A woman told me years ago that she understands the dynamics of domestic violence. She understands that there are many different types of abuse: verbal, mental, physical, etc. But she also understands that sometimes women provoke a man to abuse them. (???) I quote her when I write this, “If she brings out the worse in him, then it’s her own damn fault!”
“There are two sides to every story,” she concluded. “And no one should believe her words without hearing his too. She cannot ruin the reputation of a nice man.” I have heard it one too many times—usually from the same people—that whenever they bring it up, I just either leave the discussion (because it will piss me off) or keep my mouth shut (because they’ll never get it).

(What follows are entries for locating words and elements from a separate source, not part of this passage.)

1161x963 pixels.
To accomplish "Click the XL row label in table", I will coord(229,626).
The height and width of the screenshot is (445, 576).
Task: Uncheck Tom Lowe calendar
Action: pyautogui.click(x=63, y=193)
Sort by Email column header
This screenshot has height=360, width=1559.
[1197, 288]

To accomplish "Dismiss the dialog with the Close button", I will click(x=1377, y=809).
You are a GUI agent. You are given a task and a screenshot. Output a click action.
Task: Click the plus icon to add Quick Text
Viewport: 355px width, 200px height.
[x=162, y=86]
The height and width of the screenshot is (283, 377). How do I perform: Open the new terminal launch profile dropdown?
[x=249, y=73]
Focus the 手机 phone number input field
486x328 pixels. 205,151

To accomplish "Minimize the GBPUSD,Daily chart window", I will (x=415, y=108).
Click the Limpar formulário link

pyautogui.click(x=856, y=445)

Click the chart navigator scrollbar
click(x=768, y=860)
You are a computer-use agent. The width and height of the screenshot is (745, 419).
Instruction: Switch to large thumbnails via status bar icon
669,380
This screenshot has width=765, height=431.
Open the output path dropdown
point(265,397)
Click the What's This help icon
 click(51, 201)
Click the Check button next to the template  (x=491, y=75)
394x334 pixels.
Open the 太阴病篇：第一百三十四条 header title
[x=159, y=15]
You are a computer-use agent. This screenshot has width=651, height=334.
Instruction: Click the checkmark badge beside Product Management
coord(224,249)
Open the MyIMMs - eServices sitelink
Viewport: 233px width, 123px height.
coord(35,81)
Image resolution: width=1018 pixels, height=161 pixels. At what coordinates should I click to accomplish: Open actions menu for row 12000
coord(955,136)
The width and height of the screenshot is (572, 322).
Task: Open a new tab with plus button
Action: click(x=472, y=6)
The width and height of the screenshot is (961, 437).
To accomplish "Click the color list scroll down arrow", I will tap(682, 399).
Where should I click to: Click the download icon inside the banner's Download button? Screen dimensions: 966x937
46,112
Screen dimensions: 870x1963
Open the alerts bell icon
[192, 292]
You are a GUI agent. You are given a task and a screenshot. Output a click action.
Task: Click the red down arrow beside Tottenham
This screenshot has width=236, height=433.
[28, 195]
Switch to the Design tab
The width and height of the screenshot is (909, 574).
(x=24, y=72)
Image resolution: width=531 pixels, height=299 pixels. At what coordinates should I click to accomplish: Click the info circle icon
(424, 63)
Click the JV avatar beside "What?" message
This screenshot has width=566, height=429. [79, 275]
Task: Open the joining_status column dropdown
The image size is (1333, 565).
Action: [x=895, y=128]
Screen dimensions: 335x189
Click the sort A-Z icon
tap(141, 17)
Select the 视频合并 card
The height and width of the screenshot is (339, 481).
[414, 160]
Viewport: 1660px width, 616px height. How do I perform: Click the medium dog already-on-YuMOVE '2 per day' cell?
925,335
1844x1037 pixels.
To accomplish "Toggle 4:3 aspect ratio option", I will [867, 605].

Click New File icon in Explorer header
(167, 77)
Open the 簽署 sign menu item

Domestic violence is never the fault of the victim. NEVER. Period.
Let’s have a few examples:
Kate’s work meeting ran late. She got home at 6pm instead of 5pm as she usually does. She started dinner, but did not finish by the time her husband got home from work at 6:30pm. Regardless of her reason, her husband didn’t want to hear any of it. He expected dinner to be ready by the time he came home every day. He verbally abused her for the next couple of hours.
Alexandra was excited about her friend’s birthday party. Her boyfriend showed up and told her that there’s been a change of plans. He was going to his cousin’s to hang out instead.
“Well, you don’t have to go with me to Mary’s if you don’t want to,” Alexandra said.
“If I’m not going, then you’re not going.”
“I’m going! She’s my best friend; I can’t just not go.”
“You’re not going!”
“Why can’t I do anything with my friends, but you’re always drinking with your buddies?!”
“Because you’re a slut and I know what you’ll do when I’m not there!”
“I’m not a slut and I’m going. I don’t care what you say.”
“You’re really not going to listen to me?”
Alexandra’s boyfriend grabbed her and slapped her a couple of times.
“If you don’t listen to me next time, it’s going to be worse,” he said as he left.
Olivia refused to get an abortion after her boyfriend told her he didn’t want to keep the baby. Her boyfriend kicked her in the stomach every time the subject was brought up until she had a miscarriage.
What do the stories illustrate to you? Was it the victims’ faults that they brought the abuse onto themselves? Or do you hold the abuser accountable for the abuse?
Just for the sake of argument, let’s try to look at the abusers’ sides of the stories. Kate’s husband did not get to have dinner right when he got home from work. Kate was an incompetent wife. What’s so hard about having dinner ready for a hard-working husband, right?
Alexandra’s boyfriend did not want her to attend her friend’s birthday party. She shouldn’t have argued with him. He just wanted to be respected and listened to. Alexandra knew what her boyfriend was capable of. If she had only listened to him, he wouldn’t have slapped her.
Olivia should’ve never gotten pregnant. And besides, she should’ve gotten an abortion. That would’ve prevented her from being kicked. Poor guy, he didn’t want to be stuck with the responsibilities of a child.
Sadly, this is how society views abuse. If the victim had or hadn’t done this or that, she wouldn’t have been abused. She could’ve prevented it, but she didn’t, so it’s her fault. If only she had given in to his demands, if only she had no personal boundaries, no personal rights, if only she hadn’t pushed him to his limit….
Many people request that we please stop and look at the situation from both sides of the stories before helping an abused victim. But do we really need to know the reason behind an abuser’s actions? No, because no matter what the reasons are, it still gives them no right to abuse. An abusive person will use whatever means possible to gain and maintain power and control. By saying that there are two sides to an abusive relationship does not make the abuser accountable and blames the victim for creating the problem.
It really irritates me when people ask that I please look at an abuser’s perspective before jumping to conclusions. I cannot fathom how someone can abuse the person they claim to love. A non-abusive person would approach any conflict with non-violent resolutions. A non-abusive person would not become aggressive if dinner wasn’t ready on time, if their partner wanted to hang out with friends, or if she had gotten pregnant. Why should we give abusers the benefit of the doubt that he had good reasoning behind his actions? He has no right to treat her that way. End of story. (I understand that domestic violence is a learned behavior and the abuser most likely grew up in an abusive environment, but that still does not make it okay for him to abuse).
Note: I know that women can abuse men. However, statistics show that men are more violent and abusive than women. That is why the language in this blog post is gender-specific to men as the abusers.